OK, here goes.......!;-)
We have had good luck with the following for
Mini-DV editing:
-- Win98, Win2K (prefer Win2K for best stability)
-- Intel CPUs: 300a Celeron OC'd at 450, 566
Celeron OC'd at 850, P-III 800 (100, fc) at 800
(any Intel CPU should be fine; best price/speed
is currently around 800MHz; increasing speed has
surprisingly little effect on render speed; dual
processors are not worthwhile with Premiere 5,
but may be useful with Premiere 6...).
-- Abit BH-6, Abit BX-6, Abit BX-133 RAID, Asus
P2B MBs (all use the Intel 440BX chipset, the
Abits are the most versatile...).
-- PC-100 and/or PC-133 RAM, 128, 256, or 384
megs (256 is about ideal for Premiere).
-- IBM UDMA 33 and 66 5400rpm drives, and Maxtor
UDMA 33 and 66 5400rpm drives, no RAID (nothing
wrong with UDMA 100, 7200rpm, or RAID, but we
just haven't found them necessary...).
-- ATI 8-meg AGP and PCI cards for dual monitors
(Matrox G-200 AGP and Diamond 32-meg PCI also
worked well together under Win2K, but we have had
problems with the Matrox G-400 in getting Raptor
overlay working in Win98 and in Win2K, though
once working in Win2K, it worked well - BUT,
there was the annoying characteristic of having
second-level menus opening across the split
between the two monitors [I do not recommend
the G-400 for dual-monitor use with the Raptor,
though it is on the Raptor approved list...]).
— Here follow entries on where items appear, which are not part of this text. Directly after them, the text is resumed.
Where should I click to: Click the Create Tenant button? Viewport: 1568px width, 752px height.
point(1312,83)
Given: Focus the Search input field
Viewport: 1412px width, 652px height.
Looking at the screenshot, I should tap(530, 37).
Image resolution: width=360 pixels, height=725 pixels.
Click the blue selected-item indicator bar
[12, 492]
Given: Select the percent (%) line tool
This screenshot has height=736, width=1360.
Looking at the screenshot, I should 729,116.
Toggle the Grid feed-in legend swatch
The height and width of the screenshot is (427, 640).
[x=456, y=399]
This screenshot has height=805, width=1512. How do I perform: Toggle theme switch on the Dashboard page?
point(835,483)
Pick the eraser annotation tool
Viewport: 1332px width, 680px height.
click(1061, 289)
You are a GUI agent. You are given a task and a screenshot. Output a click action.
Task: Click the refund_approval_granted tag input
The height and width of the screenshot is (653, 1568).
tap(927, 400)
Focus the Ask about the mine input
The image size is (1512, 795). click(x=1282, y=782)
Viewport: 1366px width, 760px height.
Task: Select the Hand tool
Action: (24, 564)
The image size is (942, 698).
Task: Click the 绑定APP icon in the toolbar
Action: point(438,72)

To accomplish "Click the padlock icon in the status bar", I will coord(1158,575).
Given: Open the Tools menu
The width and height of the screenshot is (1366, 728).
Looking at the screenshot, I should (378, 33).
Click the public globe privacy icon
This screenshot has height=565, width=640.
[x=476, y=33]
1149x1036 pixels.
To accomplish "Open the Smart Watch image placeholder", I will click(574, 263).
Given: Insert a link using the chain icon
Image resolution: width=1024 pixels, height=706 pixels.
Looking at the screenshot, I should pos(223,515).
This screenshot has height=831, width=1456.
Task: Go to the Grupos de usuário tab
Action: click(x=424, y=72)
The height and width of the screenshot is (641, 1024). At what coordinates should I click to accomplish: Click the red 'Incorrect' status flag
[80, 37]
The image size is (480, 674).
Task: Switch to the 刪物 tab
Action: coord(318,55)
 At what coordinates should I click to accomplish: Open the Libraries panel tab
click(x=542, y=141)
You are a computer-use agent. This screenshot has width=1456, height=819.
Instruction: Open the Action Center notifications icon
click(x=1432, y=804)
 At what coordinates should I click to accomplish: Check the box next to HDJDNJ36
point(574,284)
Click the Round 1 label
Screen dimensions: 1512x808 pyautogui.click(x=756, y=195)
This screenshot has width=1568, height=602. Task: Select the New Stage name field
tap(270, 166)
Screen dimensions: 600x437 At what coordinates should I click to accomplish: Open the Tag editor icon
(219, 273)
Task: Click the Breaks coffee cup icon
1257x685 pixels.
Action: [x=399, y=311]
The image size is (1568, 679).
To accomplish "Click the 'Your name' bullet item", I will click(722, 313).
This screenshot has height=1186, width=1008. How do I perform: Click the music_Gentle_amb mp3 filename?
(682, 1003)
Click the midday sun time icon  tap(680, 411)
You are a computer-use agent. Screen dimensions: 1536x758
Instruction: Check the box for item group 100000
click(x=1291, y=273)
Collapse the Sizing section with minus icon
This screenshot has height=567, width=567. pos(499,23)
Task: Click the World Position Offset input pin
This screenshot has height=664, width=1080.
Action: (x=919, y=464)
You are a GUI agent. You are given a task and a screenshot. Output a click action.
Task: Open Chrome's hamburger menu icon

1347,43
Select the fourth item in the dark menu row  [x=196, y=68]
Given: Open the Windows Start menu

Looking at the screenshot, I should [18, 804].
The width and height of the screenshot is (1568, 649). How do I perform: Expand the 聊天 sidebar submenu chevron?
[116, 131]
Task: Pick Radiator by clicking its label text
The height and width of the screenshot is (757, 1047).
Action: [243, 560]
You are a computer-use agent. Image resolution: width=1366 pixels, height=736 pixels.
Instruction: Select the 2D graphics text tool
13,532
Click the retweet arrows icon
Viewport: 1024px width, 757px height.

-- Mid and full-tower cases, 230, 250, 300 watt
power supplies, extra venting and fans provided
(even UDMA drives get warm, if there are enough
of them in a case...).
-- Sound Blaster AWE 64 sound cards (though
I still use my hard-to-install IRQ-hungry Turtle
Beach Tropez + for its good WAVtable sound set,
preferable to that of the AWE 64 Gold and others
I've heard, but the SB AWE 64 is easy to use
[needs an ISA-slot, though...]).
-- The usual CD-ROM, floppy, keyboard, 56-K modem,
2-button + scroll-wheel mouse (can use it as
jog-shuttle with Raptor and FireWire-connected camcorder/VCR).
-- 10/100 3-COM network card
-- UDMA PCI cards to run additional drives (5,
total).
-- Canopus Raptor, capturing through Raptor Video,
and playing back off the Premiere 5.1a timeline
(BTW, the latest drivers are not always the best;
we have found Raptor cards especially
"time-sensitive" for best drivers [though not as
sensitive as the DPS Spark...!;-]).
The above is not the only stable gear or
combinations around, but with Win2K there have
been only rare crashes, and with Win98 (if I
remember to save often in Premiere with Win 98),
the crashes are also very rare.
We use the same computer for all other purposes,
so there is a lot of other software on the computer
for Internet, web-design, photo-editing, MIDI
(with keyboard attached), etc. Attached also are
the Sony D->A/A->D converter box (for preview
overlay, TV-monitor out), receiver and good
speakers (for entertainment and good
audio-monitoring), digital tape deck, etc.
For you:
I suspect, as others pointed out, that the particular
CPU you are OC'ing may be a problem; a stable MB is
essential; sometimes mixing brands or speeds of RAM
can cause problems; some video cards are a PAIN!;
SB Live (what you have, different name?) I've heard
can cause problems with Raptor. Overall, the Raptor
is about as good as these Mini-DV cards get, for
simplicity of installation, image quality of codec,
speed of rendering, and stability of operation.